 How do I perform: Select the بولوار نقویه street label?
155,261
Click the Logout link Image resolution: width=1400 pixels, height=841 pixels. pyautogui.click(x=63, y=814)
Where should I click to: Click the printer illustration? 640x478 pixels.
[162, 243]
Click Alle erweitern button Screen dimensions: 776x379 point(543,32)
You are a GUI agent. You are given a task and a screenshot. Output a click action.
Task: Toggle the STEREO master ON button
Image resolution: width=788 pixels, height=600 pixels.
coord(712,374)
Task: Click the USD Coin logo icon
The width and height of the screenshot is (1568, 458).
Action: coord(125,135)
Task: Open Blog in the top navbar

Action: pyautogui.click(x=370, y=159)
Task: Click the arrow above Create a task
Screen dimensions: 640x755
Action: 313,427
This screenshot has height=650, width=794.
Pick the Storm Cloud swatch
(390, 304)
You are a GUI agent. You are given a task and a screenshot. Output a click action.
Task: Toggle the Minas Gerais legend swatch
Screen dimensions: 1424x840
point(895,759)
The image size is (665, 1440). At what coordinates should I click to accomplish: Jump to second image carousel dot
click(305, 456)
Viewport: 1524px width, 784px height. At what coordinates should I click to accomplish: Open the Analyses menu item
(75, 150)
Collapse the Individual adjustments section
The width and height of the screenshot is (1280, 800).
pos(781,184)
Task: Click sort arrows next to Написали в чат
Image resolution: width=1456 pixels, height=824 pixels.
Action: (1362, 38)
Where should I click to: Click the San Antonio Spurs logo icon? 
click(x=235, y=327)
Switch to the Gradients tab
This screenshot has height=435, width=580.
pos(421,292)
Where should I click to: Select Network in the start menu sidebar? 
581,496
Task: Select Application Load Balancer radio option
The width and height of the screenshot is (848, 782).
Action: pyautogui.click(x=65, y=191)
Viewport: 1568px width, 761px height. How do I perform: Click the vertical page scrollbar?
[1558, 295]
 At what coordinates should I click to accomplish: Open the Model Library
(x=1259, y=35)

WHAT YOU SHOULD DO: Could you rewrite all the records above, swapping "swatch" for "color chip" wherever it occurs and leaving everything else unchanged?

CORRECT RESULT:
 How do I perform: Select the بولوار نقویه street label?
155,261
Click the Logout link Image resolution: width=1400 pixels, height=841 pixels. pyautogui.click(x=63, y=814)
Where should I click to: Click the printer illustration? 640x478 pixels.
[162, 243]
Click Alle erweitern button Screen dimensions: 776x379 point(543,32)
You are a GUI agent. You are given a task and a screenshot. Output a click action.
Task: Toggle the STEREO master ON button
Image resolution: width=788 pixels, height=600 pixels.
coord(712,374)
Task: Click the USD Coin logo icon
The width and height of the screenshot is (1568, 458).
Action: coord(125,135)
Task: Open Blog in the top navbar

Action: pyautogui.click(x=370, y=159)
Task: Click the arrow above Create a task
Screen dimensions: 640x755
Action: 313,427
This screenshot has height=650, width=794.
Pick the Storm Cloud color chip
(390, 304)
You are a GUI agent. You are given a task and a screenshot. Output a click action.
Task: Toggle the Minas Gerais legend color chip
Screen dimensions: 1424x840
point(895,759)
The image size is (665, 1440). At what coordinates should I click to accomplish: Jump to second image carousel dot
click(305, 456)
Viewport: 1524px width, 784px height. At what coordinates should I click to accomplish: Open the Analyses menu item
(75, 150)
Collapse the Individual adjustments section
The width and height of the screenshot is (1280, 800).
pos(781,184)
Task: Click sort arrows next to Написали в чат
Image resolution: width=1456 pixels, height=824 pixels.
Action: (1362, 38)
Where should I click to: Click the San Antonio Spurs logo icon? 
click(x=235, y=327)
Switch to the Gradients tab
This screenshot has height=435, width=580.
pos(421,292)
Where should I click to: Select Network in the start menu sidebar? 
581,496
Task: Select Application Load Balancer radio option
The width and height of the screenshot is (848, 782).
Action: pyautogui.click(x=65, y=191)
Viewport: 1568px width, 761px height. How do I perform: Click the vertical page scrollbar?
[1558, 295]
 At what coordinates should I click to accomplish: Open the Model Library
(x=1259, y=35)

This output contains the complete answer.